Duncan Jones has revealed that Mute could potentially have been a motion capture animated film, based on talks held during earlier stages of production. The movie has had a long and difficult journey to release, with the director initially starting development on the film sixteen years ago. Morphing several times over the course of its creation, the project even looked to be first released as a Dark Horse comic before a finite structure was finally found.
Mute thankfully found a home, and was confirmed for a Netflix release back in 2016. By this point, Jones had already attached some big names to the project in the form of Paul Rudd and Alexander Skarsgård, and fans of the director's previous work could finally rest easy knowing that this project was finally going to be seen.
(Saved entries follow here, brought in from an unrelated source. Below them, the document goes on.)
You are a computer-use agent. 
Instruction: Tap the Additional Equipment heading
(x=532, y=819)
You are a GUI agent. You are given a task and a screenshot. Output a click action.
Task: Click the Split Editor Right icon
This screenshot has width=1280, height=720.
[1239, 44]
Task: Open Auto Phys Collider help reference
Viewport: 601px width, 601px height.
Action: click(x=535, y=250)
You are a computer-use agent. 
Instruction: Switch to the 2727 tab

However, given that it was such a strenuous task to get Mute made, it's not surprising to see that there have been some major changes along the way.
As a matter of fact, Mute was once being scoped out as a potential motion capture animated film. Speaking with Deadline, Jones confirmed that when sounding out the movie's concepts in order to get the ball rolling with studio pitches, it was once pushed as an animated movie. "We tried to drum up interest by doing it as an animated film at one point," stated Jones, before going on to state that the film would have been "motion capture, computer generated."
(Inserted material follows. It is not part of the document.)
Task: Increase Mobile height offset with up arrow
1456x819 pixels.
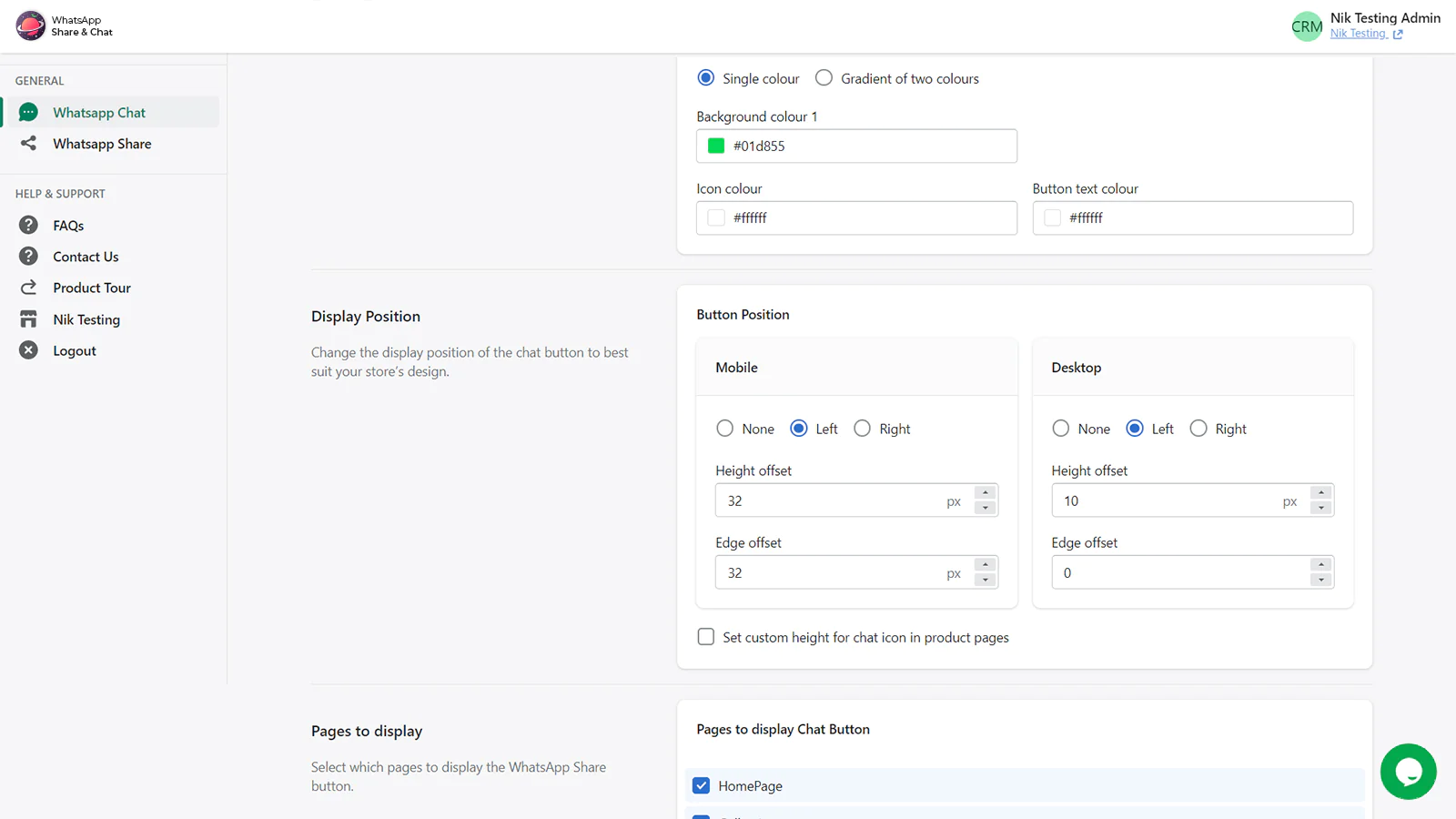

According to the director, this passage was taken as a means to try and gain a little interest in getting Mute made, with the film finding it difficult to get a home. However, running with the film as a mo-cap animated feature was also a tough choice for studios to pick up. "What was against us, as you now know, is that the script was so dark and difficult, and the subject matter just so atypical of anything that the studios might be interested in. It was just not going to happen that way," said Jones. Thankfully, producer Stuart Fenegan "hit the right combination of budget and cast" to get interest from Netflix, finally getting Mute up and running.
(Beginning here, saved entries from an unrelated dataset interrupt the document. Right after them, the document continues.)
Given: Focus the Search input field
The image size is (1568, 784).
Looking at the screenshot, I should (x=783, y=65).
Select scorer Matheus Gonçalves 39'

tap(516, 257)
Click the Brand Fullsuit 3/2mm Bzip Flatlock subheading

Although Jones is right that an adult-centric animated film would be a tough sell for many studios, there have been previous examples that have come to fruition. However, the end results were often mixed, particularly from a financial perspective, so it's easy to see why some studios would balk at the prospect of a Blade Runner-inspired mo-cap project. After all, neither 2007's A Scanner Darkly nor 2006's Renaissance managed to claw back their budgets at the box office.
Even so, it's interesting to think about how Mute would have worked as an animated film, and some fans may be left wondering what might have been. At the very least, Jones might get the chance to make an animated film in the future. Indeed, with Jones showing interest in adapting a 2000 AD comic series, there's certainly a lot of potential for an animated feature yet.